Amnesty International memperjuangkan satu dunia dimana semua orang menikmati
semua hak sebagaimana tercantum dalam Deklarasi Umum Hak-Hak Azasi Manusia dan
di semua dokumen international lainnya. Selanjutnya Amnesty International
melakukan penelitian dan melancarkan aksi tertuju pada melawan dan menghentikan
pelanggaran serius atas semua hak-hak tsb.
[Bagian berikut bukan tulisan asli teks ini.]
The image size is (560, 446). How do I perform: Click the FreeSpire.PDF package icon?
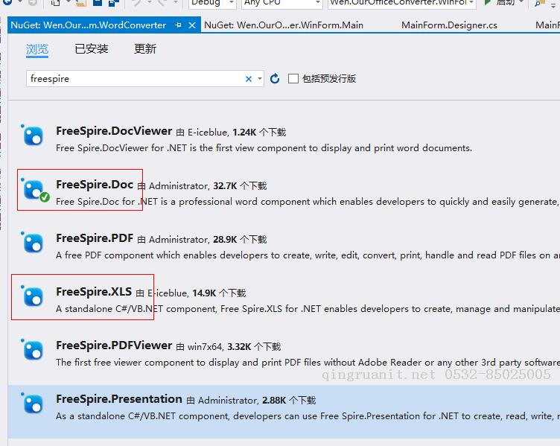point(33,243)
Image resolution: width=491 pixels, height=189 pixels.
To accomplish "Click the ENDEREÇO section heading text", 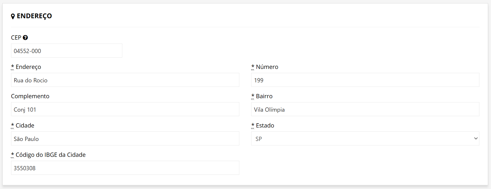I will click(34, 16).
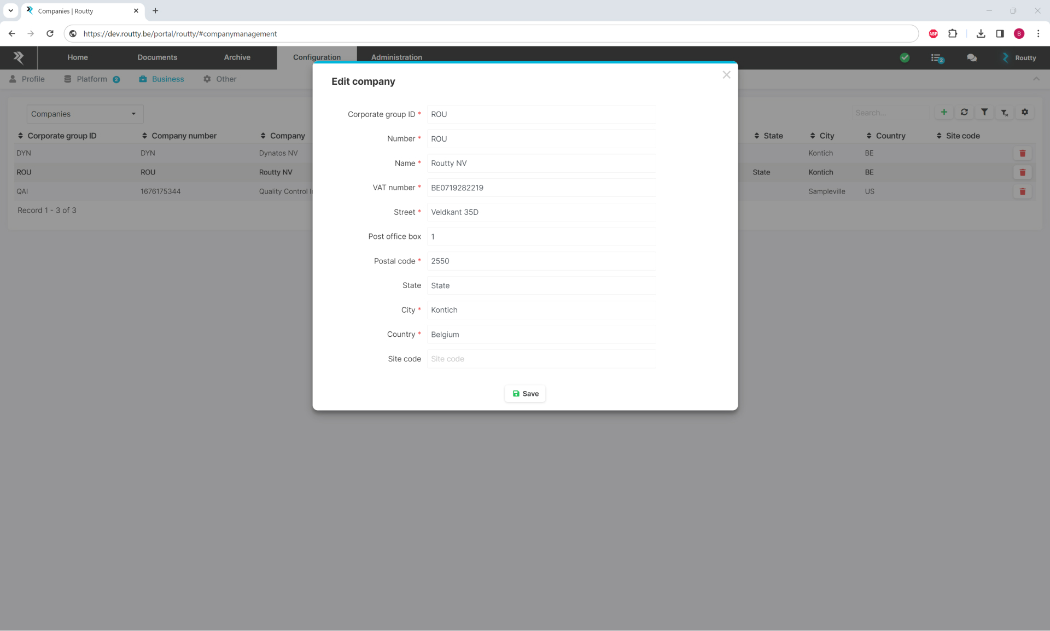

Sejak bertahun-tahun lamanya, sahabat-sahabat saya di Indonesia yang
berkepedulian dan aktif dalam kegiatan untuk diberlakukannya hak-hak manusia di
Indonesia, dan saya pribadi, telah melakukan imbauan kepada UNHCHR (United
Nations High Commisiion for Human Rights), dan kepada Kofi Annan, mantan Sekjen
PBB, agar memberikan perhatian lebih besar pada para korban pelanggaran hak-hak
manusia secara besar-besaran, di sepanjang waktu di Indonesia, pada saat
terjadinya pembunuhan masal pada tahun-tahun 1965-66-67. Sampai pada saat ini
para pemimpin dan orang-orang dari rezim yang bertanggungjawab untuk pembunuhan
masal 1965, masih bebas.

Saya tidak minta agar Amnesty International membuat resolusi atau suatu 'seruan'
kepada pemerintah Indonesia agar memberlakukan hak-hak azasi manusia di
Indonesia. Tetapi suatu penelitian dan studi yang serius sekitar para korban
genoside 1965, sangat diharapkan.

Selanjutnya, saya minta perhatian terhadap nasib sekitar 20 juta eks-TAPOL dan
keluarga mereka di INDONESIA – korban genoside 1965-'66-'67. Mereka secara
sewenang-wenang dituduh bersalah terlibat dengan apa yang dikatakan kudeta G30S.
Sejak itu hak-hak kewarganegaraan dan hak-hak politik mereka dicabut dan sampai
hari ini tidak dipulihkan. Mereka selanjutnya didiskriminasi dan distigmatisasi
untuk seumur hidup.

Apa yang kami, para aktivis hak-hak manusia di Indonesia, minta, adalah:

Agar ketua sidang Rapat Umum Tahunan Amnesty International, 20 Juni 2009, dan
Ketua Amnesty International Nederland, memberikan perhatian pada masalah-masalah
seperti yang dibeberkan diatas, paling tidak ------ di dalam pidato pembukaan mereka.Banyak terima kasih atas perhatian Anda-Anda,
Ibrahim Isa

*) I.Isa adalah Publisis dan Sekretaris Stichting Wertheim, Amsterdam.